Examine the entries below, count the lines holding the string "computer", and respond with the number only.

○ ○ ○ ○

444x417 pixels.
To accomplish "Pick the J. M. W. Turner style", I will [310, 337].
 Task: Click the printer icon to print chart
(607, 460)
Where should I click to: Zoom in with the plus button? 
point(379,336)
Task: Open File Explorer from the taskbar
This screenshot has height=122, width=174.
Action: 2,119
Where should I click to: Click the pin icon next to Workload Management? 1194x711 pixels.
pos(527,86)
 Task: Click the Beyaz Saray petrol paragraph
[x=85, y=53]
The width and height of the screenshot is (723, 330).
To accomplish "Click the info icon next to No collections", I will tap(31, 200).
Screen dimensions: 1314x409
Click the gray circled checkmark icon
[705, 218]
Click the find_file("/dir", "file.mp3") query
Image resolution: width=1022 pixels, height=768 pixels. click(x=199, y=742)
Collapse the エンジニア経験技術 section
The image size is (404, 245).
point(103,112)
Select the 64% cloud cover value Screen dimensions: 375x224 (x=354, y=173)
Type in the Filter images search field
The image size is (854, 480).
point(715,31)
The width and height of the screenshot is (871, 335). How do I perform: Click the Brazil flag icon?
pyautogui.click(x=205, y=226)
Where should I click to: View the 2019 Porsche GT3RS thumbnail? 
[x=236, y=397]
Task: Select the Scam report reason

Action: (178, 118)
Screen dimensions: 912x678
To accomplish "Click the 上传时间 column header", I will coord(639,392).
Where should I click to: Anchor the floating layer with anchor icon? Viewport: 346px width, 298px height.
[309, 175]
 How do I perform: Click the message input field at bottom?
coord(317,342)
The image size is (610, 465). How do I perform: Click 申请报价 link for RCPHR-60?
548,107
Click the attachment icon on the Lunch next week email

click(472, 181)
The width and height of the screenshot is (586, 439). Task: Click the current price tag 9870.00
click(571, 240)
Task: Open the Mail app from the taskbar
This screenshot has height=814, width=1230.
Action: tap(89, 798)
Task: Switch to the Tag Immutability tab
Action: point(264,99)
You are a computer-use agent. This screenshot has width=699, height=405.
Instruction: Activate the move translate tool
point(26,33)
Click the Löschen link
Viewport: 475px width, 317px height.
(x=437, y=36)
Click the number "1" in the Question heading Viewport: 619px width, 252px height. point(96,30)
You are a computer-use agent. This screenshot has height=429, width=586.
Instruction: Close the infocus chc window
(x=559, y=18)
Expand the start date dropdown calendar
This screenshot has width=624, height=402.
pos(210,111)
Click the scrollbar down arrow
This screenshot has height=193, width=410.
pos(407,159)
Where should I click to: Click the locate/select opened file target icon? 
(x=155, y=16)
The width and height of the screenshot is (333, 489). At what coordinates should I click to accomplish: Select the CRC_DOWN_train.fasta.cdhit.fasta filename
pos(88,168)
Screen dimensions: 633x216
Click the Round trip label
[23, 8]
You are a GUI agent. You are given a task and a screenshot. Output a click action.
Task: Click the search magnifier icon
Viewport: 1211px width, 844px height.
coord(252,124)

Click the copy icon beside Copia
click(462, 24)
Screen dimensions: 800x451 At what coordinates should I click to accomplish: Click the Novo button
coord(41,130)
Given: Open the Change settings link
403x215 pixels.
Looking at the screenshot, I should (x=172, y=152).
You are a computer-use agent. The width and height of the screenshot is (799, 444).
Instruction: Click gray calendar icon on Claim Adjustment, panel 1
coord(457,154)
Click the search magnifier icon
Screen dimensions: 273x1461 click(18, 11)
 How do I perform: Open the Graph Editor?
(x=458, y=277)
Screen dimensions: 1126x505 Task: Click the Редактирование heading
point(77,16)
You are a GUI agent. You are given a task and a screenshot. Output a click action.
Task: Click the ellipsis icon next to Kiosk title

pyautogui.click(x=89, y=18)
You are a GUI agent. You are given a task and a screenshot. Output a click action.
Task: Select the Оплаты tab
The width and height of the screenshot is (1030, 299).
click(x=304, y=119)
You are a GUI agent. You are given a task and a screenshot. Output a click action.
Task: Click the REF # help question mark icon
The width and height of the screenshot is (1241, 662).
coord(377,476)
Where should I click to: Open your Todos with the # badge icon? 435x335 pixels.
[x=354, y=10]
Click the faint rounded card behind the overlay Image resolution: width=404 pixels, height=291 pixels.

○ ○ ○ ○

Exercise solution: 3